Dan Rafael, ESPN: “WBO did right thing on Kameda-McDonnell”
The WBO laid down the law this week and, believe it or not, this is a rare occasion where I wholeheartedly endorse what a sanctioning organization has done.
Bantamweight titleholders Tomoki Kameda (31-0, 19 KOs), 23, of Japan, and Jamie McDonnell (25-2-1, 12 KOs), 29, of England, are scheduled to meet in what was supposed to be a title unification bout on May 9 on a CBS-televised “Premier Boxing Champions” card in Hidalgo, Texas. The bout is the co-feature on the show headlined by the Omar Figueroa-Ricky Burns junior welterweight fight.

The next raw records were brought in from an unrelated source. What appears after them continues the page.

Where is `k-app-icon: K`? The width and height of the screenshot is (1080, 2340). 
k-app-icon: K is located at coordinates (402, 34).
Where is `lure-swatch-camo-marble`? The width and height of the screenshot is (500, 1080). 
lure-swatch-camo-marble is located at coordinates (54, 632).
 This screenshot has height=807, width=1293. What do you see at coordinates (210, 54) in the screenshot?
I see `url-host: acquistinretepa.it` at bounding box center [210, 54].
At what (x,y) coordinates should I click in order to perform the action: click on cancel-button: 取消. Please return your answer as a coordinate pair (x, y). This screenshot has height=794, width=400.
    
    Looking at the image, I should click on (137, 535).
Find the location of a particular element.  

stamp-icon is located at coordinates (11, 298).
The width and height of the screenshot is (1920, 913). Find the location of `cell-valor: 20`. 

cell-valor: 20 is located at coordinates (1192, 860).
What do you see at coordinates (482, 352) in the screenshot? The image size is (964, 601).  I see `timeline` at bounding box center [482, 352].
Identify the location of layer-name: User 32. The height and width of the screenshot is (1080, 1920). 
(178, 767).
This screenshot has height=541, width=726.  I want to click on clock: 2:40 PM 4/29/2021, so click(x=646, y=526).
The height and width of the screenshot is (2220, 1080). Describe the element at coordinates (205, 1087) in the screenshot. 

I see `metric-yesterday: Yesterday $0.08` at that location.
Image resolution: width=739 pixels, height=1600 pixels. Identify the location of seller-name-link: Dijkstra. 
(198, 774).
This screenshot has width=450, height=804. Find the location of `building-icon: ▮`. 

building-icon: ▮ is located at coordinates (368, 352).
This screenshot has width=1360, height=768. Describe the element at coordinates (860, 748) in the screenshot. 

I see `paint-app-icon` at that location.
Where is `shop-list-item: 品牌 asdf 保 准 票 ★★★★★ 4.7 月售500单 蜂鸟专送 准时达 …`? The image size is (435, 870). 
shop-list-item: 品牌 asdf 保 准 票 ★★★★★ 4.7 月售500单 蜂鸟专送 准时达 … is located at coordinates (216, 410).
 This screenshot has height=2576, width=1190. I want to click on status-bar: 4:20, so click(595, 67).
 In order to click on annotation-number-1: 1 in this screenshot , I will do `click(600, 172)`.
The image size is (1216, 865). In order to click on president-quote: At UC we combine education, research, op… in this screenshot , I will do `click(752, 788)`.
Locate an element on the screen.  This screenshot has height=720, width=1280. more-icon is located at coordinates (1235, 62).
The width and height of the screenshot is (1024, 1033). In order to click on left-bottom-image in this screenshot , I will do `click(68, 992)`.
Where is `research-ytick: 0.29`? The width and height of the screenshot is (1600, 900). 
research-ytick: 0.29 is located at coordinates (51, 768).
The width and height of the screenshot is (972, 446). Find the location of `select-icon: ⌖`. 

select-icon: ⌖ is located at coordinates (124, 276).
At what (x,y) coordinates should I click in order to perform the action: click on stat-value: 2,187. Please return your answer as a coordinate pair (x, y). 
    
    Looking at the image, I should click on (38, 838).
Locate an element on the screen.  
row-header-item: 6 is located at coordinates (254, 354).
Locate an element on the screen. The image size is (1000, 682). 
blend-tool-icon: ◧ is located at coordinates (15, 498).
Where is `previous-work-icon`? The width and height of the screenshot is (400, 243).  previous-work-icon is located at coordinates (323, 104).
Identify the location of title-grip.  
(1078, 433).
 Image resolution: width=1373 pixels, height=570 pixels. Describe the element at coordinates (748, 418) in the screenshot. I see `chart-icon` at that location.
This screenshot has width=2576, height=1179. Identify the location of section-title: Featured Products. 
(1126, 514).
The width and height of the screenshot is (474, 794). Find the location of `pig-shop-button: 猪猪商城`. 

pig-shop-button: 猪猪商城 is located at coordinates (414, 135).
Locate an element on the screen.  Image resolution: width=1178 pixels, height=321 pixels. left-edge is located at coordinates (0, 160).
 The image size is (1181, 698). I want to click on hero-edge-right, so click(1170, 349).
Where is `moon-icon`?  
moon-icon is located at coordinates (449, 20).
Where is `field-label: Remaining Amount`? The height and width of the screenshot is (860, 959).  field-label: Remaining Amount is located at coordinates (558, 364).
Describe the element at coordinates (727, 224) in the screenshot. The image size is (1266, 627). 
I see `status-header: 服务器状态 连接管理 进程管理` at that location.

However, because McDonnell holds a secondary title — the WBA’s “regular” belt — the WBO formally refused to sanction the fight as a unification match for a variety of reasons it detailed in its ruling and a letter sent to Kameda.
In the letter, the WBO outlined its rules pertaining to unification bouts and concluded with this:
“The WBO world championship committee will not authorize your proposed bout with Jamie McDonnell as a unification contest, as it is our position not to recognize the ‘secondary titlists’ of organizations that opt to have more than one champion per division — as is the case with the WBA, which has Juan Carlos Payano as its so-called ‘super champion’ in the bantamweight division and Yonfrez Parejo as its ‘interim’ titleholder.
“Simply put, the WBO only recognizes the highest titleholder of other sanctioning organizations as legitimate champion for unification purposes (in this case Payano). In addition to this, the WBO World Championship Committee may only sanction contenders that are rated within the top 15 of the WBO. In this case, McDonnell does not meet the criteria of the WBO ratings committee and is not rated.
“Finally, please note that should you decide to participate of the aforementioned bout in spite of this warning and without our authorization, this committee may order you to show cause as to why the WBO bantamweight championship of the world should not be declared vacant or, in the alternative, it may declare the title vacant without further hearing you.”
That is logical, which is not a word often used when discussing sanctioning bodies. There are already too many titleholders with the WBA being, by far, the worst offender.
If Kameda wants to unify 118-pound titles, great. That means fighting Payano if he wants a WBA title, not a secondary titleholder who is technically the mandatory challenger for Payano.
Common sense and a sanctioning body in the same sentence? Next you’re going to tell me that the Floyd Mayweather-Manny Pacquiao fight was made.